> **Records**:
--- BEGIN ---

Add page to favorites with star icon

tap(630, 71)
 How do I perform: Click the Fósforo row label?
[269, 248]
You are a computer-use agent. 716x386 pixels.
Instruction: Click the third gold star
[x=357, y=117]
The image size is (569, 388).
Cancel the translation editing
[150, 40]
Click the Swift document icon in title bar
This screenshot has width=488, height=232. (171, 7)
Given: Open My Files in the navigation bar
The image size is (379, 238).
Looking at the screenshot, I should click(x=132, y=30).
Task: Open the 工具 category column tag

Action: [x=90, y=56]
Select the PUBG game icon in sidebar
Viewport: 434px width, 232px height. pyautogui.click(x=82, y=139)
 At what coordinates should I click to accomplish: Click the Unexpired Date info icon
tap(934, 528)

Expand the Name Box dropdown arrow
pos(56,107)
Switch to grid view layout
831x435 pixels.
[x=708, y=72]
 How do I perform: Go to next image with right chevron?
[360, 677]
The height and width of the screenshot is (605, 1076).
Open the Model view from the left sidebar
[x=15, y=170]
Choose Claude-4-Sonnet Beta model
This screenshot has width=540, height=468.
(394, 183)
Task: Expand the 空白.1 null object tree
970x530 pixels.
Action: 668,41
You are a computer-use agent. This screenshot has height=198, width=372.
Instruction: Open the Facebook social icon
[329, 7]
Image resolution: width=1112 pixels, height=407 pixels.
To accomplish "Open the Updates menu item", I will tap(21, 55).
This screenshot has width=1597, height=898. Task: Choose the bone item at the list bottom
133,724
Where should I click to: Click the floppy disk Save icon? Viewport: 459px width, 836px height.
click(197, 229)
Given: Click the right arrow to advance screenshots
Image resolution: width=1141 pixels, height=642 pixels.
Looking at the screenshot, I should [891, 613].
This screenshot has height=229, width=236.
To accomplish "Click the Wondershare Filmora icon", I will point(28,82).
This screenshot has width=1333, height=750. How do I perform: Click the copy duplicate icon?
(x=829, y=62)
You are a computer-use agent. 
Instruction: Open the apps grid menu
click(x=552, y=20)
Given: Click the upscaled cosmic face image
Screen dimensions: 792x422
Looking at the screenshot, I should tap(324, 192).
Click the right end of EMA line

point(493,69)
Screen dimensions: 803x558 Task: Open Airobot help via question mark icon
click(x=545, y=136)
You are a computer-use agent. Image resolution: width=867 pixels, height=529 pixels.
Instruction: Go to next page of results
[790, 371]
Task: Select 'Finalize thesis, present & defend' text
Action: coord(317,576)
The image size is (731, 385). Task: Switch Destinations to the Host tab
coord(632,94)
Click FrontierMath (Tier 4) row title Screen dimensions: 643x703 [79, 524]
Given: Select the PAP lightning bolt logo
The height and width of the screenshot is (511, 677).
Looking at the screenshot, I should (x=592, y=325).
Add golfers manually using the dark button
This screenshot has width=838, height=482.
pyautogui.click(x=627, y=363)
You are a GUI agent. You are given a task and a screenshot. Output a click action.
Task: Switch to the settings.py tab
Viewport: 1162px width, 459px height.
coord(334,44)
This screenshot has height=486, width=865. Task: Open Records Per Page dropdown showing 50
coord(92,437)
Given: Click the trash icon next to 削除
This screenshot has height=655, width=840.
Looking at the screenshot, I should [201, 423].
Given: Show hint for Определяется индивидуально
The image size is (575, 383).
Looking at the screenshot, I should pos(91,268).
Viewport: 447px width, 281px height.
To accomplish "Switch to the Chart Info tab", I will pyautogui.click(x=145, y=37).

--- END ---

> **Goal**: Copy all of the entries above again, swapping "icon" for "symbol" wherever it occurs and leaving everything else unchanged.

> **Reply to the task**:
Add page to favorites with star symbol

tap(630, 71)
 How do I perform: Click the Fósforo row label?
[269, 248]
You are a computer-use agent. 716x386 pixels.
Instruction: Click the third gold star
[x=357, y=117]
The image size is (569, 388).
Cancel the translation editing
[150, 40]
Click the Swift document symbol in title bar
This screenshot has width=488, height=232. (171, 7)
Given: Open My Files in the navigation bar
The image size is (379, 238).
Looking at the screenshot, I should click(x=132, y=30).
Task: Open the 工具 category column tag

Action: [x=90, y=56]
Select the PUBG game symbol in sidebar
Viewport: 434px width, 232px height. pyautogui.click(x=82, y=139)
 At what coordinates should I click to accomplish: Click the Unexpired Date info symbol
tap(934, 528)

Expand the Name Box dropdown arrow
pos(56,107)
Switch to grid view layout
831x435 pixels.
[x=708, y=72]
 How do I perform: Go to next image with right chevron?
[360, 677]
The height and width of the screenshot is (605, 1076).
Open the Model view from the left sidebar
[x=15, y=170]
Choose Claude-4-Sonnet Beta model
This screenshot has width=540, height=468.
(394, 183)
Task: Expand the 空白.1 null object tree
970x530 pixels.
Action: 668,41
You are a computer-use agent. This screenshot has height=198, width=372.
Instruction: Open the Facebook social symbol
[329, 7]
Image resolution: width=1112 pixels, height=407 pixels.
To accomplish "Open the Updates menu item", I will tap(21, 55).
This screenshot has width=1597, height=898. Task: Choose the bone item at the list bottom
133,724
Where should I click to: Click the floppy disk Save symbol? Viewport: 459px width, 836px height.
click(197, 229)
Given: Click the right arrow to advance screenshots
Image resolution: width=1141 pixels, height=642 pixels.
Looking at the screenshot, I should [891, 613].
This screenshot has height=229, width=236.
To accomplish "Click the Wondershare Filmora symbol", I will point(28,82).
This screenshot has width=1333, height=750. How do I perform: Click the copy duplicate symbol?
(x=829, y=62)
You are a computer-use agent. 
Instruction: Open the apps grid menu
click(x=552, y=20)
Given: Click the upscaled cosmic face image
Screen dimensions: 792x422
Looking at the screenshot, I should tap(324, 192).
Click the right end of EMA line

point(493,69)
Screen dimensions: 803x558 Task: Open Airobot help via question mark symbol
click(x=545, y=136)
You are a computer-use agent. Image resolution: width=867 pixels, height=529 pixels.
Instruction: Go to next page of results
[790, 371]
Task: Select 'Finalize thesis, present & defend' text
Action: coord(317,576)
The image size is (731, 385). Task: Switch Destinations to the Host tab
coord(632,94)
Click FrontierMath (Tier 4) row title Screen dimensions: 643x703 [79, 524]
Given: Select the PAP lightning bolt logo
The height and width of the screenshot is (511, 677).
Looking at the screenshot, I should (x=592, y=325).
Add golfers manually using the dark button
This screenshot has width=838, height=482.
pyautogui.click(x=627, y=363)
You are a GUI agent. You are given a task and a screenshot. Output a click action.
Task: Switch to the settings.py tab
Viewport: 1162px width, 459px height.
coord(334,44)
This screenshot has height=486, width=865. Task: Open Records Per Page dropdown showing 50
coord(92,437)
Given: Click the trash symbol next to 削除
This screenshot has height=655, width=840.
Looking at the screenshot, I should [201, 423].
Given: Show hint for Определяется индивидуально
The image size is (575, 383).
Looking at the screenshot, I should pos(91,268).
Viewport: 447px width, 281px height.
To accomplish "Switch to the Chart Info tab", I will pyautogui.click(x=145, y=37).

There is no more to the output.